> **INSTRUCTIONS FOR THE TASK**:
Look through the material and copy each line holding "will".

*** RECORDS TO PROCESS

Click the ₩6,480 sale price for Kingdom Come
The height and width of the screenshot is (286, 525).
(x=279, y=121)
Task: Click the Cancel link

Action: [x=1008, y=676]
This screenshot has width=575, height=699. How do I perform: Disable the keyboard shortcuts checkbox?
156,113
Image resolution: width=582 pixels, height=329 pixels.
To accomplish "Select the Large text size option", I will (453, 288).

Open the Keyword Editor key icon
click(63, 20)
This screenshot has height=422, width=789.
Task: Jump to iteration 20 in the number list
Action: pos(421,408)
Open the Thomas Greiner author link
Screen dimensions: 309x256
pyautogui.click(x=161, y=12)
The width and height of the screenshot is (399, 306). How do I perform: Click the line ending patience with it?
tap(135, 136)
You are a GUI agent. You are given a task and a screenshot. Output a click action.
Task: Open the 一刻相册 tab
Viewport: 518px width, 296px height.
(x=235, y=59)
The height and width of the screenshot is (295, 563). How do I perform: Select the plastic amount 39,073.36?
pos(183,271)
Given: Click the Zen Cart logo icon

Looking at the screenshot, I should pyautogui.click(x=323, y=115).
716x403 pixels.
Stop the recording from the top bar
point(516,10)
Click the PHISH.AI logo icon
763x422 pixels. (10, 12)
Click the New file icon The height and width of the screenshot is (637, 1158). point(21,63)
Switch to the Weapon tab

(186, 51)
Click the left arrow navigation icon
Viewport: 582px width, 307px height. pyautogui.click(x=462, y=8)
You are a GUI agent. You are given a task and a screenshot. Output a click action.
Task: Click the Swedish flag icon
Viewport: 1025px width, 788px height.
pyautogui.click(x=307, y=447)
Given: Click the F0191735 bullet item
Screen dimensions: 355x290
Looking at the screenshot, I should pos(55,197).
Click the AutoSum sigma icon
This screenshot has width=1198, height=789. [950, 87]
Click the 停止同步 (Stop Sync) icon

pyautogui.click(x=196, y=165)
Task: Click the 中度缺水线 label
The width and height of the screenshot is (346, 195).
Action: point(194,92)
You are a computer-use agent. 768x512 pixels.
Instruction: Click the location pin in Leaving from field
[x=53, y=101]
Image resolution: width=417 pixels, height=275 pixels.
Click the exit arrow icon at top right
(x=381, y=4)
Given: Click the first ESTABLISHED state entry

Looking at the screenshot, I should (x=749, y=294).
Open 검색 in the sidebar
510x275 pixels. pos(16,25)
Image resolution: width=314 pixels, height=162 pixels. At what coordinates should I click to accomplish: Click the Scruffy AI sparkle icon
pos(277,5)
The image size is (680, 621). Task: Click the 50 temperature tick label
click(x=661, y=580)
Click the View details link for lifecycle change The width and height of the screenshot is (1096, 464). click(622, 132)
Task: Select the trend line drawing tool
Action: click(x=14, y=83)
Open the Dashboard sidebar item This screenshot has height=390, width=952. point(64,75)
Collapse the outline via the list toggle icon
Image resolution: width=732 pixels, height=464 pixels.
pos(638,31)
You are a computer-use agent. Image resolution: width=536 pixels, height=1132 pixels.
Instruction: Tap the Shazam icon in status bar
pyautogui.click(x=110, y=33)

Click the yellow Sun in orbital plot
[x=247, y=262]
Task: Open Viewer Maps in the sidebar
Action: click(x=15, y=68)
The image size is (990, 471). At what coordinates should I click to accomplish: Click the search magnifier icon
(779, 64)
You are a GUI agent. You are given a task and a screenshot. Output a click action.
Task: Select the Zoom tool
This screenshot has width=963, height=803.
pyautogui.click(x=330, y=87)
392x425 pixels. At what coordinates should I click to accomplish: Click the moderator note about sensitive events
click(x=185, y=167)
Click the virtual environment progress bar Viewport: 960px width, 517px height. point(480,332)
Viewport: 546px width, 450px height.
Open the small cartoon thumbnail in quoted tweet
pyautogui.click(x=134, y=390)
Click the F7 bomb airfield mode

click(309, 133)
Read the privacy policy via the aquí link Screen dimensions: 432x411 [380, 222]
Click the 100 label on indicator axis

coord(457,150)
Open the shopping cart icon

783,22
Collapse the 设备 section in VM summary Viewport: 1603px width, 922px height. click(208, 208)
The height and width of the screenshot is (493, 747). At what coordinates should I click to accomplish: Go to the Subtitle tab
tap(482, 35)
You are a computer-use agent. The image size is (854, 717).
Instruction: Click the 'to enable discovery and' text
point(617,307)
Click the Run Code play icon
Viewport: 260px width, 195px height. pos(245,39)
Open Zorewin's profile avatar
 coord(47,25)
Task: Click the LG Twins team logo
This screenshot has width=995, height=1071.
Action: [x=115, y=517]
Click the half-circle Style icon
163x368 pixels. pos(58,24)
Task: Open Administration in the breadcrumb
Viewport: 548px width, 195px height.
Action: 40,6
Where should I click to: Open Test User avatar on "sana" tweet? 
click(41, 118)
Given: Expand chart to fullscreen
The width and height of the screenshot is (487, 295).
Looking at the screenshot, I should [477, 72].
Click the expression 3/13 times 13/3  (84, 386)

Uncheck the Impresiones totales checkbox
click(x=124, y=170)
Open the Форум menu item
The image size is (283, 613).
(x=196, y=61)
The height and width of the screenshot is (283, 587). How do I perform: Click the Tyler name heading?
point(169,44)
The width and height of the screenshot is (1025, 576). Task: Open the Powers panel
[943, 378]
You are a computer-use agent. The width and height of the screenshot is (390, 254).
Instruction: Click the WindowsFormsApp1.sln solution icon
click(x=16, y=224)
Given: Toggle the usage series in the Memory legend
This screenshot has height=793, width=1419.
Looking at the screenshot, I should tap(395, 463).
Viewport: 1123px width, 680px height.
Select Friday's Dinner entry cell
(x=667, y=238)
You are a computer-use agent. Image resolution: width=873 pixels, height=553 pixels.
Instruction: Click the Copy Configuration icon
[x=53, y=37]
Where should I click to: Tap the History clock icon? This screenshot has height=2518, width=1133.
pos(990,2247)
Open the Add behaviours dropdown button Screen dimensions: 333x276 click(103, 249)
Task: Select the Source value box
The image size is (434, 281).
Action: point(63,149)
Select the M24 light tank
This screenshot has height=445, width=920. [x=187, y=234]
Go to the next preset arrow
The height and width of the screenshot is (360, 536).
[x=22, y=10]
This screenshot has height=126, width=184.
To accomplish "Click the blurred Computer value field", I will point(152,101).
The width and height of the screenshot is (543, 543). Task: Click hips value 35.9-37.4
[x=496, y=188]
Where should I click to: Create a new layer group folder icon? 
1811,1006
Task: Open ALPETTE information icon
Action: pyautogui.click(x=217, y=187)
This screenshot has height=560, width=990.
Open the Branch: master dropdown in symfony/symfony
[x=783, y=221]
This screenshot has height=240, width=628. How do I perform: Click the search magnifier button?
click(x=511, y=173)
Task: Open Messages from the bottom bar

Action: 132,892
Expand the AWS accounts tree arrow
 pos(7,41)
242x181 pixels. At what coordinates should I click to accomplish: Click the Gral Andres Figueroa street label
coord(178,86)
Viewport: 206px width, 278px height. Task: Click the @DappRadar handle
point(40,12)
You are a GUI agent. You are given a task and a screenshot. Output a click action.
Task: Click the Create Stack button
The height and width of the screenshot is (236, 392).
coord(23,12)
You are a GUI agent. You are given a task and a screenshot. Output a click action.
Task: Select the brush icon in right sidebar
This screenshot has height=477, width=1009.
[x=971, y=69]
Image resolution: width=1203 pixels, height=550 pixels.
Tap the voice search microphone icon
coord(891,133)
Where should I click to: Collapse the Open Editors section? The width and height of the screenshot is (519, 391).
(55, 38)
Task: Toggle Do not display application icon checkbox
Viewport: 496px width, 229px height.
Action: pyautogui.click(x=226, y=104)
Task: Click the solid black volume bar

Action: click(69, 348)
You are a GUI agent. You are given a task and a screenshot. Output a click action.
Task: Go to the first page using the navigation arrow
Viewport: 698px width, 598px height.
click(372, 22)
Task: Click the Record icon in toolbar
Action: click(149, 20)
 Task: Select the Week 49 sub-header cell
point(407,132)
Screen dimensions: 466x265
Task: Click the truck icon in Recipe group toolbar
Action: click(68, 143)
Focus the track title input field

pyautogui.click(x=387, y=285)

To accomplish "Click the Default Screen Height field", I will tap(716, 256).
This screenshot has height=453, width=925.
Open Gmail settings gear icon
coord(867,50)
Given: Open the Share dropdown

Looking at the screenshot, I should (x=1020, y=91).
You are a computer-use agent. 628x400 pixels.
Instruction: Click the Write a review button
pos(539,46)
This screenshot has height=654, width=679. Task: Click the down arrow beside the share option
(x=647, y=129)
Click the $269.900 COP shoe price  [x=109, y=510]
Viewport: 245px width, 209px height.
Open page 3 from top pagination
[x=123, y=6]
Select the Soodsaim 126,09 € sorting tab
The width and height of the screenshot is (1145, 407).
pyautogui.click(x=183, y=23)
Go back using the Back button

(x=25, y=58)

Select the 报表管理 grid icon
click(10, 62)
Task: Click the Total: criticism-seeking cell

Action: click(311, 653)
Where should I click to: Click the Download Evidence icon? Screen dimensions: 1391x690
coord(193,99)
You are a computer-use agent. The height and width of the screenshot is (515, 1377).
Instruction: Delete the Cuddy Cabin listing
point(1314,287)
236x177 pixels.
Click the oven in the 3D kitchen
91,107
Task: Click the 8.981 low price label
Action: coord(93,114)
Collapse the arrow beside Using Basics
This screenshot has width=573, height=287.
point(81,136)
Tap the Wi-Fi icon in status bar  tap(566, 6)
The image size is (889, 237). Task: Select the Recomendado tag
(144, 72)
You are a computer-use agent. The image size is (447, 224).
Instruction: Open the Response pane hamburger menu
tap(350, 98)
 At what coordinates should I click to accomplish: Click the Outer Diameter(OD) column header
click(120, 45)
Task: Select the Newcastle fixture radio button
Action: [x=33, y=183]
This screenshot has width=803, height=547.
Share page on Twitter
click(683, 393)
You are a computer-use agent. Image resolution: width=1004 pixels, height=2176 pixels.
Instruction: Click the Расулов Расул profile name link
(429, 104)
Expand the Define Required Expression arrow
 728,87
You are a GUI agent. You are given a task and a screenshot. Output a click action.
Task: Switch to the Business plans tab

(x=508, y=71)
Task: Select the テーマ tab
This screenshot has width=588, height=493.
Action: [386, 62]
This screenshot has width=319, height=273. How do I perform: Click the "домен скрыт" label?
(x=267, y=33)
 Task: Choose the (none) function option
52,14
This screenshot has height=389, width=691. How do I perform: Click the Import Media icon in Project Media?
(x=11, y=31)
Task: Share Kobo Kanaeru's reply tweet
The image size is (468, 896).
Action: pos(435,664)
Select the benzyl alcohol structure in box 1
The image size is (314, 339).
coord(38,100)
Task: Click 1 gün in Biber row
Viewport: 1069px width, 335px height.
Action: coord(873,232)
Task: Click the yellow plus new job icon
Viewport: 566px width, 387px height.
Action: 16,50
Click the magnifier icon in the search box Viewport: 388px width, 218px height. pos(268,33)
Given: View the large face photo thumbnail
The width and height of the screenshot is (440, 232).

******

> **EXPECTED ANSWER**:
To accomplish "Select the Large text size option", I will (453, 288).
To accomplish "Click the blurred Computer value field", I will point(152,101).
To accomplish "Click the Default Screen Height field", I will tap(716, 256).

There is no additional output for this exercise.